Friday, March 31, 2017

How to Turn Average Fiction into Outstanding Writing by Jacqueline Seewald

Quality fiction requires a theme or idea that unites the work. Ideally, the theme will connect setting, plot and characters in a significant way. It’s easier to do than you might think.

Appeals to the five senses can make short stories and novels memorable. This isn’t a device that only poets should be using. With simile, the writer compares an abstract concept with something concrete using “like” or “as” in English. “My love is like a red, red rose”—according to Robert Burns. Of course, he might have been more direct and used a metaphor declaring something is something else—for example: “My love is a red, red rose.” Simile and metaphor create imagery.

A symbol is an image that is repeated. Consider it as an association cluster presented in many ways. For instance, in Nathaniel Hawthorne’s The Scarlet Letter, the first American symbolic novel, the author used the “A” as a symbol in many guises to emphasize the difficulties of overcoming the past, its institutions, and the values of family and society. The color red appears in numerous guises throughout the novel.

Religious writings are fraught with symbolism. Shakespeare used it effectively in his plays as did the early Greeks. In Moby Dick, Melville also uses symbolism in a varied manner. The great white whale, a finite thing, becomes symbolic of numerous sociological ideas. Melville examines the nature of good and evil through images of light and dark. Ahab’s unyielding aloneness is emphasized by images of the heart and head.

In the twentieth century, writers like Hemingway and Fitzgerald were masters of symbolism. Color imagery was often used. For example, in the bullfight in The Sun Also Rises, Hemingway uses the colors red and green to create a vivid, violent scene. The images symbolically connect to his theme of the manly or macho code of behavior which was what Hemingway considered most important in life.

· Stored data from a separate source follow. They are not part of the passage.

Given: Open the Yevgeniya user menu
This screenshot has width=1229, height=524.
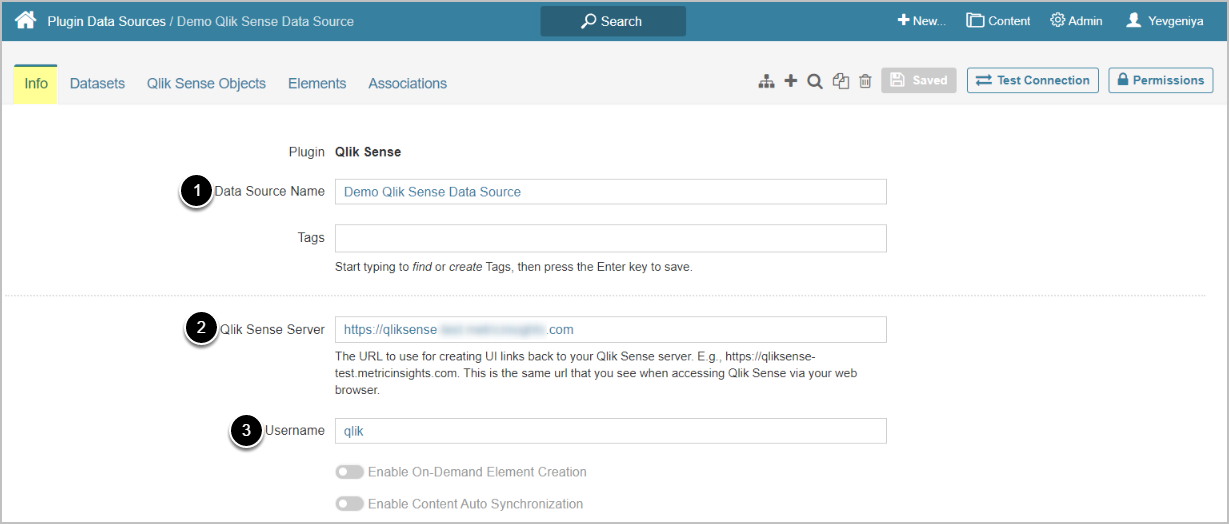Looking at the screenshot, I should point(1164,21).
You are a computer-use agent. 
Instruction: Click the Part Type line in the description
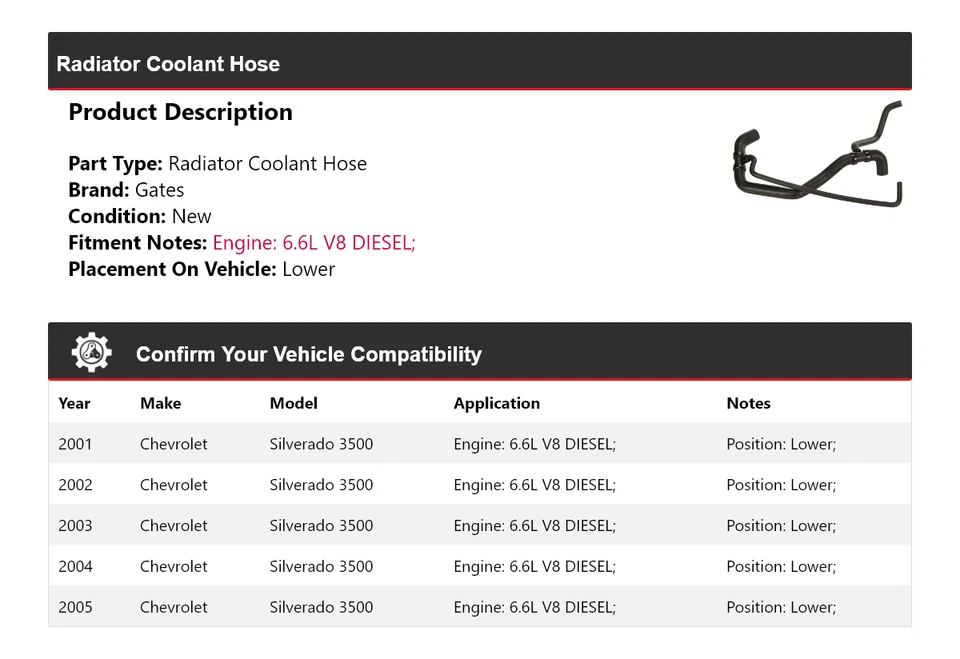pyautogui.click(x=217, y=164)
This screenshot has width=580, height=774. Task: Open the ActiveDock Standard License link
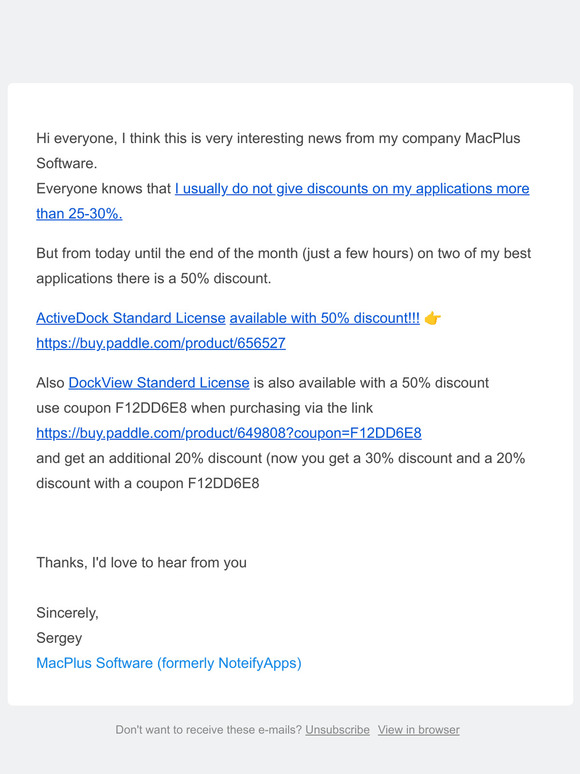coord(131,318)
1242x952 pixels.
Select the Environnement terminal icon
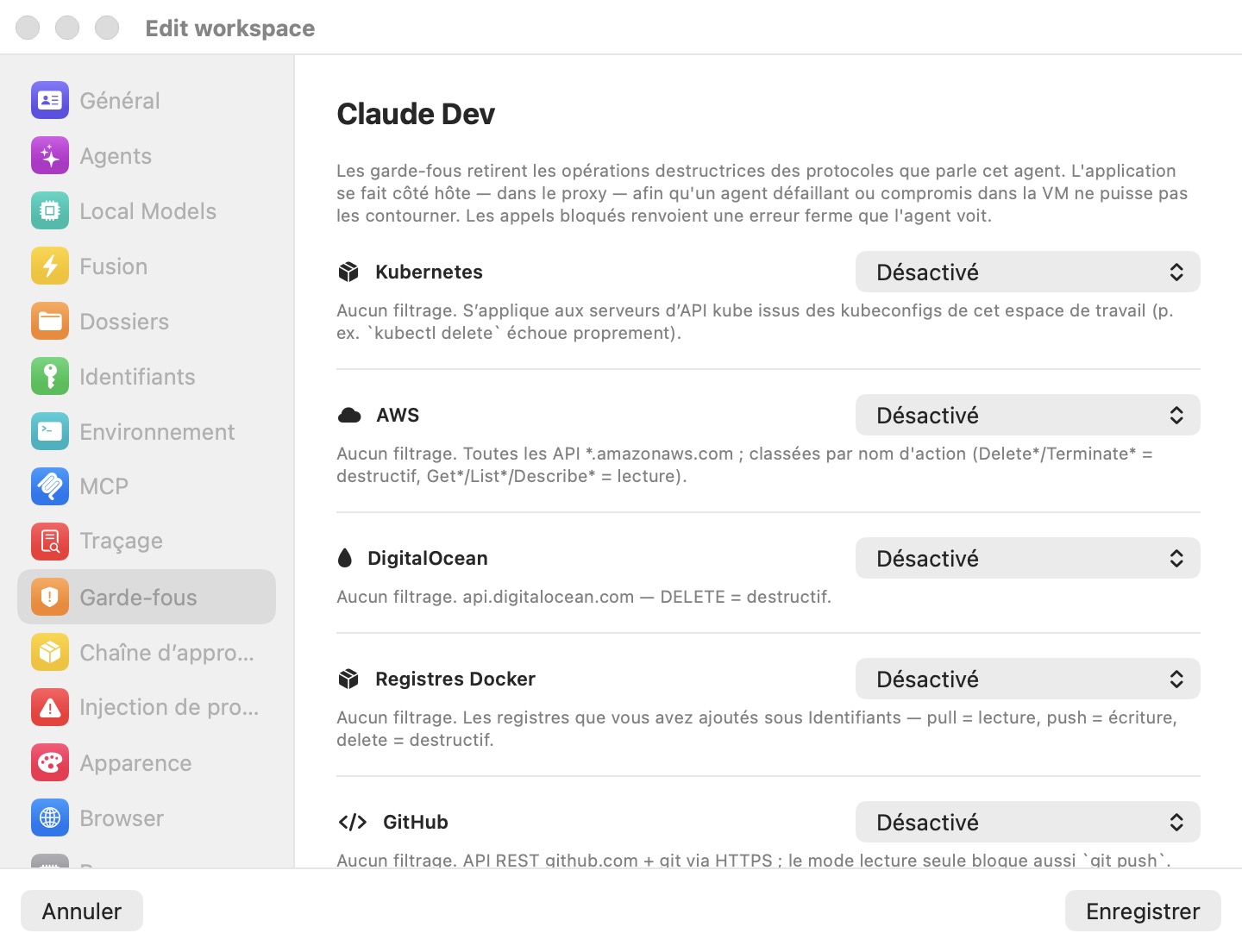[x=50, y=432]
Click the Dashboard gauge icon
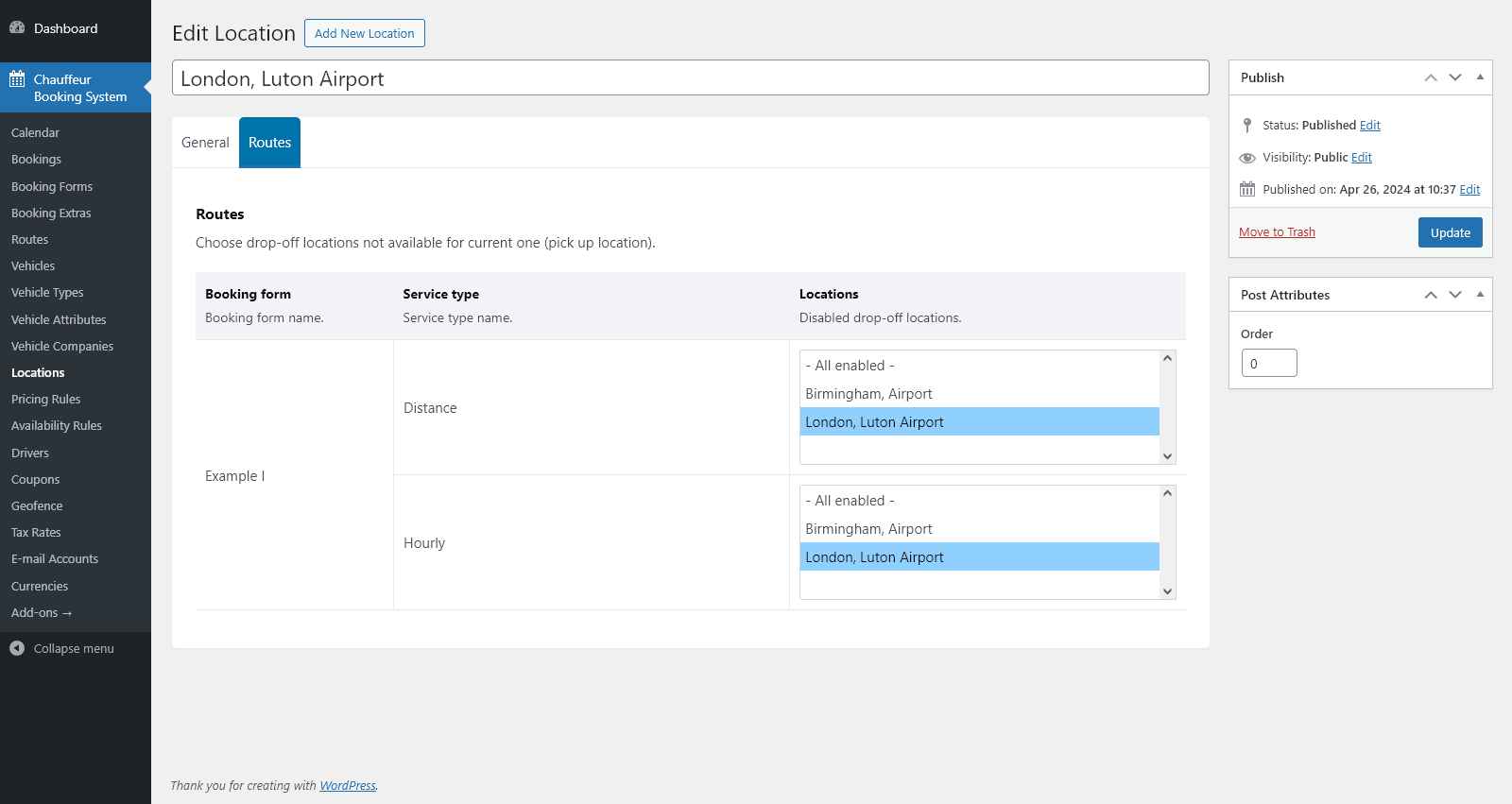This screenshot has height=804, width=1512. click(17, 28)
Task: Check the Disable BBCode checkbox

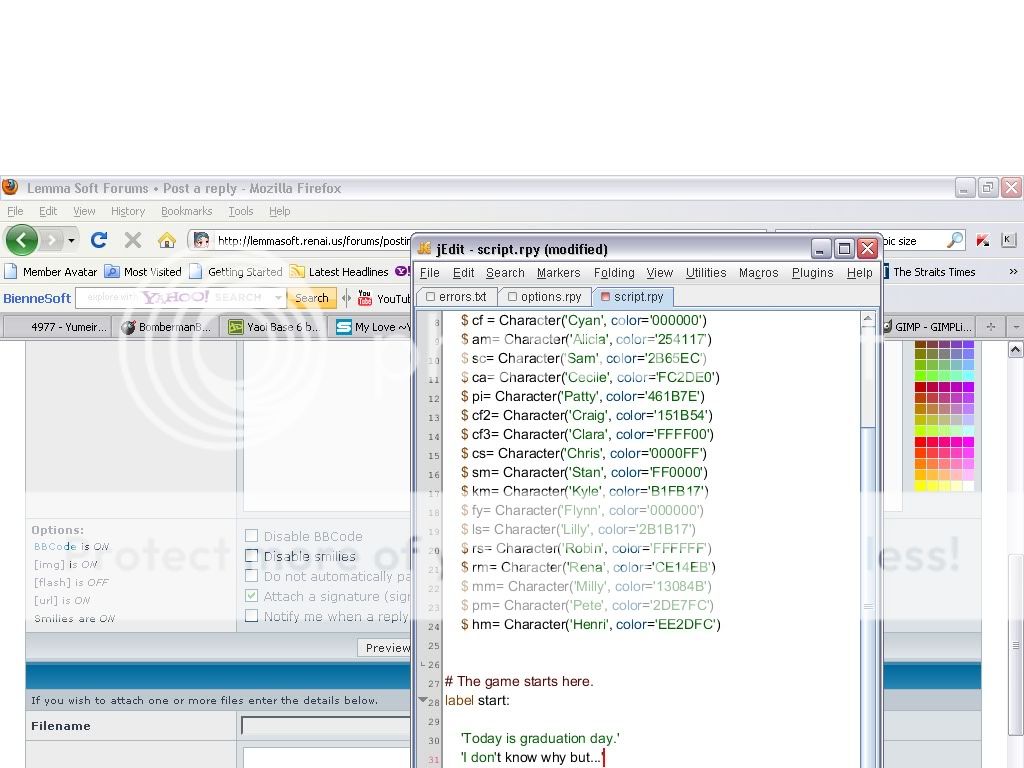Action: tap(252, 536)
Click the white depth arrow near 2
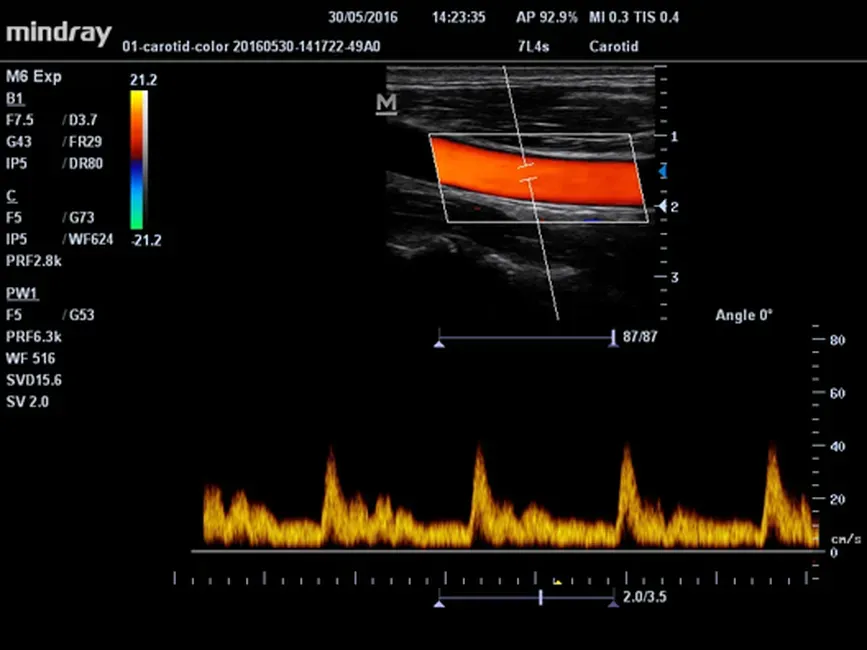Screen dimensions: 867x650 click(x=661, y=206)
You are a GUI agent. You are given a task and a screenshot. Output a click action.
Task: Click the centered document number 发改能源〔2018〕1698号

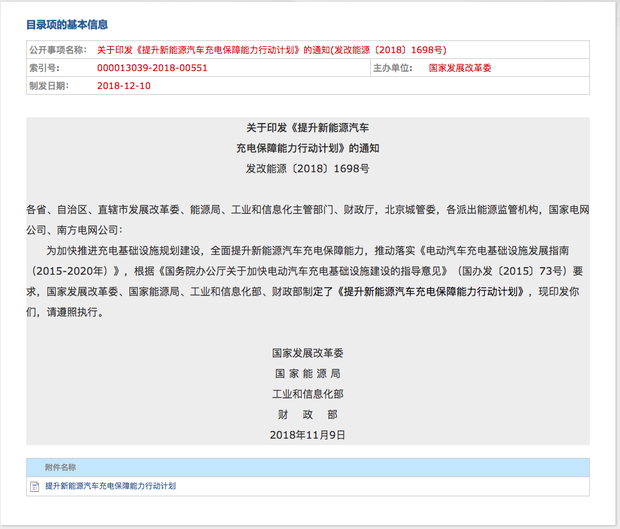click(308, 169)
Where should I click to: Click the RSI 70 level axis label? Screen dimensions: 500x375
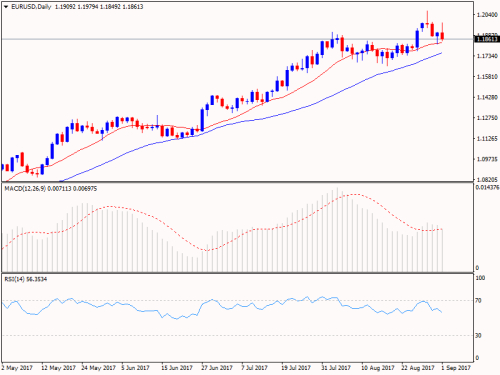pos(478,301)
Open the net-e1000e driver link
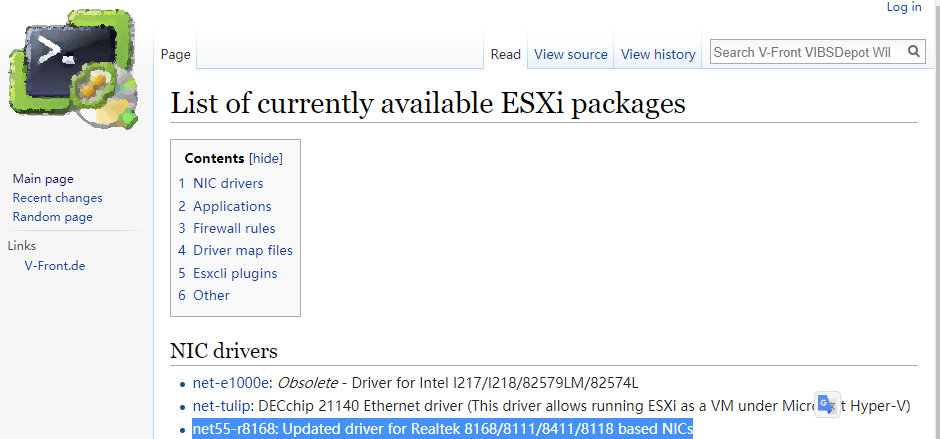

In The Great Gatsby, Fitzgerald developed a theme he had earlier used in a short story entitled “Winter Dreams,” the love story of an American upper class girl and lower middle class young man—insider vs. outsider. Dexter Green is a romantic and his loss of Judy Jones causes him permanent pain because of the loss of his illusion of her more than the physical loss. She is a symbol of romance, just as Daisy is for Gatsby. In the novel the color green appears repeatedly and becomes a symbol for Daisy and the worldly wealth and privilege she represents. Gatsby looks longingly at the green light on Daisy’s dock across the water.

In Arthur Miller’s A View from the Bridge, the image of the Brooklyn Bridge becomes a tragic symbol of the lack of communication and connection between two brothers. Living as I do not far from the George Washington Bridge, I can particularly appreciate this. There have been many suicides of people jumping to their death from the bridge which I find terribly troubling. Yet although the bridge can be considered a symbol of death and failure to connect and misunderstanding, it can also be a symbol of life and hope. Not long ago, one Port Authority policeman was able to stop a jumper. On that very same day in September 2014, PA police helped to deliver a baby near the toll booths on the upper level of the bridge. Bridges can also serve as a symbol of connection.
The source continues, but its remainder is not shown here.